**** Listed entries ****

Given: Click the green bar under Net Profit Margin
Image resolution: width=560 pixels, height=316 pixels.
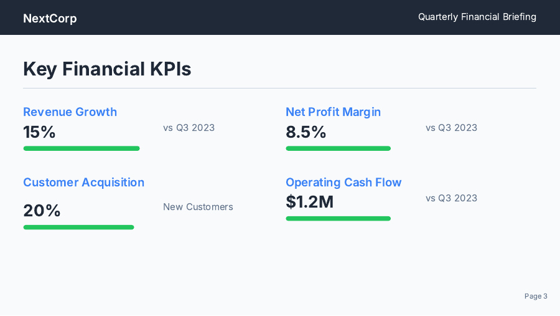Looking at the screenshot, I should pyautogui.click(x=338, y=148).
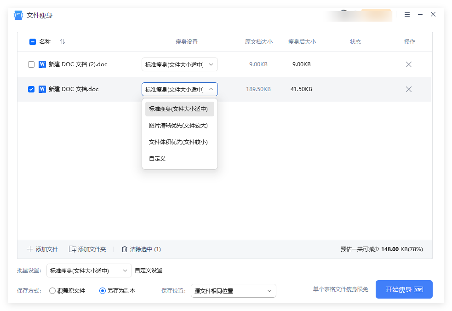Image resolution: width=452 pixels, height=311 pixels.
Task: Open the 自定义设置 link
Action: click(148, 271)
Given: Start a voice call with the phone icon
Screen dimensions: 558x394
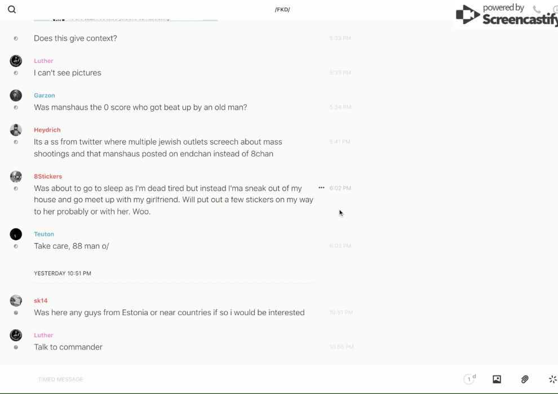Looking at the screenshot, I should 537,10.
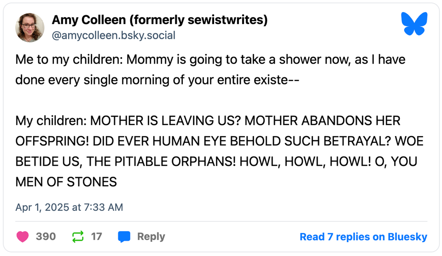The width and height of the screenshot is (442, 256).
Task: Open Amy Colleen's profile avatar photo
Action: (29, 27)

****

Swap every "Given" in the entries above for "Instruction" and change nothing else. Leave out the pictures when you write them out.

Instruction: Click the green bar under Net Profit Margin
Image resolution: width=560 pixels, height=316 pixels.
Looking at the screenshot, I should pyautogui.click(x=338, y=148).
Image resolution: width=452 pixels, height=311 pixels.
Task: Open the 自定义设置 link
Action: click(148, 271)
Instruction: Start a voice call with the phone icon
Screen dimensions: 558x394
Looking at the screenshot, I should 537,10.
The width and height of the screenshot is (442, 256).
Task: Open Amy Colleen's profile avatar photo
Action: (29, 27)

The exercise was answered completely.